The levels of biogenesis of lysosome organelles complex 1 subunit 1 (BLOC1S1) control mitochondrial and endolysosome organelle homeostasis and function. Reduced fidelity of these vacuolar organelles is increasingly being recognized as influential in instigating cell-autonomous immune cell activation. We reasoned that exploring the role of BLOC1S1 in CD4+ T cells may further advance our understanding of regulatory events linked to mitochondrial and endolysosomal function in adaptive immunity.
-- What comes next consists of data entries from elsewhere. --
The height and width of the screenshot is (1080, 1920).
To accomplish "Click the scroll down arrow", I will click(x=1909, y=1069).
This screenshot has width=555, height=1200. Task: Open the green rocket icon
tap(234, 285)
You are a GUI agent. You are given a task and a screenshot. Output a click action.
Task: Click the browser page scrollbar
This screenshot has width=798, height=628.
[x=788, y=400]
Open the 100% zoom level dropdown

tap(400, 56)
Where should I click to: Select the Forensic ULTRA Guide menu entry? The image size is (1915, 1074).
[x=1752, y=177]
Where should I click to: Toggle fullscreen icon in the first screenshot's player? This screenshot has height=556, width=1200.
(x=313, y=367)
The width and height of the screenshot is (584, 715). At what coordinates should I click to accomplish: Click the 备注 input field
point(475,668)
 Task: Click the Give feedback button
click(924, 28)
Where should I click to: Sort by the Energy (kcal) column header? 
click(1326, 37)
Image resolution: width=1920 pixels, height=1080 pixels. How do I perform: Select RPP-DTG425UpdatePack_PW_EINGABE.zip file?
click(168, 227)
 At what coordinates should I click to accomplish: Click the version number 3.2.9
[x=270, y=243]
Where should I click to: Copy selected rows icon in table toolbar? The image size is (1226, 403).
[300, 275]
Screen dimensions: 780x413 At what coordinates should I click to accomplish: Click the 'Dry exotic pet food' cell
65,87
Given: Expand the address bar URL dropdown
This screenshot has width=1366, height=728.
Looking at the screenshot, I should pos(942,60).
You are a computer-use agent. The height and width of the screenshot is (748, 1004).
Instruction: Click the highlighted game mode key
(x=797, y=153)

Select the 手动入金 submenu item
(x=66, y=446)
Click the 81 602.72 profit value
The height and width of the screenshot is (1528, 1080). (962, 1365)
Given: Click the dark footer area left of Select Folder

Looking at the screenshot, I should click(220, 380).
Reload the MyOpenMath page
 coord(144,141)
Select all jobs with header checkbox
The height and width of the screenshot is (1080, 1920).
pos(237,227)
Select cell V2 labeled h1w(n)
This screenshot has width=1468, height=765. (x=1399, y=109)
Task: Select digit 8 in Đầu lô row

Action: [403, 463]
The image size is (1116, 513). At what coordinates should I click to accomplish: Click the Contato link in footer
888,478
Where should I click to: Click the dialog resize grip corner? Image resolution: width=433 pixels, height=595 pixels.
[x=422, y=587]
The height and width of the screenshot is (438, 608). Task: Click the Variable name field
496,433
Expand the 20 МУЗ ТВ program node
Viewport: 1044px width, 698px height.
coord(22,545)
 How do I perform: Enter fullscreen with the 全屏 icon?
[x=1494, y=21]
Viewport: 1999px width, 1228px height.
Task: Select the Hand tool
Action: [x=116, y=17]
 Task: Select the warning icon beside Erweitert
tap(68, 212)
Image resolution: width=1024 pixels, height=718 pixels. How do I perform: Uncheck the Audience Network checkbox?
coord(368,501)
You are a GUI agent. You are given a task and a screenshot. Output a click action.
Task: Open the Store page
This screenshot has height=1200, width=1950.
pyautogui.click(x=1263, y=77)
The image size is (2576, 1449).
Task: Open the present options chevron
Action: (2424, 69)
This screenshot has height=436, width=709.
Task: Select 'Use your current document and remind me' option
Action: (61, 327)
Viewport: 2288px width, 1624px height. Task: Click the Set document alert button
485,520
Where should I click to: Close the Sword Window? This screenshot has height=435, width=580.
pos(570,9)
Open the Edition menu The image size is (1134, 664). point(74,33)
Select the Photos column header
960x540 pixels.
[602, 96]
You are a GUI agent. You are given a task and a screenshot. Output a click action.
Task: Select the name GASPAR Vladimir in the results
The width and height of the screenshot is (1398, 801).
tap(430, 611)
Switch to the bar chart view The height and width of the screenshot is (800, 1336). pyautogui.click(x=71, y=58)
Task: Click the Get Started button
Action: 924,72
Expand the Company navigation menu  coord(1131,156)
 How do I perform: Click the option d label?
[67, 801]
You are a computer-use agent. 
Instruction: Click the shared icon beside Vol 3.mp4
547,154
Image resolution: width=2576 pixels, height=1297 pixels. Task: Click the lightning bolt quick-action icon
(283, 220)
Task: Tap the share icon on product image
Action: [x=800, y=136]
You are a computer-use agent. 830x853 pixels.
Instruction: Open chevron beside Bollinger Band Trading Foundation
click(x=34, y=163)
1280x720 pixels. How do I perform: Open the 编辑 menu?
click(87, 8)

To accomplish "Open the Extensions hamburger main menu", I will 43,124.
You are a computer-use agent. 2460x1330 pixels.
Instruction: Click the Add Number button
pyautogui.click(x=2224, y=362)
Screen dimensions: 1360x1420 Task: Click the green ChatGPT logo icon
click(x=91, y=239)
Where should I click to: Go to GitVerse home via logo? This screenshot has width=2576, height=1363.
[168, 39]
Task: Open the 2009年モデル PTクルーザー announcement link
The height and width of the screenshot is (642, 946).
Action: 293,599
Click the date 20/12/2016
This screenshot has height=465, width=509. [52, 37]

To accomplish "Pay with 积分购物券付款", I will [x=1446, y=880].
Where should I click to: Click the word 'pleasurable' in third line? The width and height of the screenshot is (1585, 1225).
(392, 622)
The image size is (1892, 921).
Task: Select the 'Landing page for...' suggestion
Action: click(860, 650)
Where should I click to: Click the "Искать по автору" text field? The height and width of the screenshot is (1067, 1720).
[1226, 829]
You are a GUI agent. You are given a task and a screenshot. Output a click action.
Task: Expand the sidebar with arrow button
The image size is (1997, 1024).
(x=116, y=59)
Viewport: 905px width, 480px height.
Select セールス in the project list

We report that BLOC1S1-/- CD4+ T cells from mice and humans show enhanced Th2 activation. Transcript levels of the canonical transcription factors driving CD4+ T cell showed that the Th2 regulator GATA3 was exclusively induced in BLOC1S1-/- CD4+ cells. In parallel, in response to both T cell receptor activation and to Th2 polarization, the levels of IL-4, IL-5 and IL-13 were markedly induced in the absence of BLOC1S1. At a functional level, BLOC1S1-/- mice displayed increased susceptibility to allergic conditions, including atopic dermatitis and asthma. At the organelle level, mitochondrial DNA leakage is evident with STING accumulation on lysosomes and activation of the cGAS-STING NF-kB pathway to drive Th2 polarization. The genetic knockdown of STING in cultured CD4+ T cells ameliorates this immune regulatory cascade. In conclusion, we provide the first evidence that BLOC1S1 is essential in regulating Th2 cell expansion and developing type 2 allergic responses.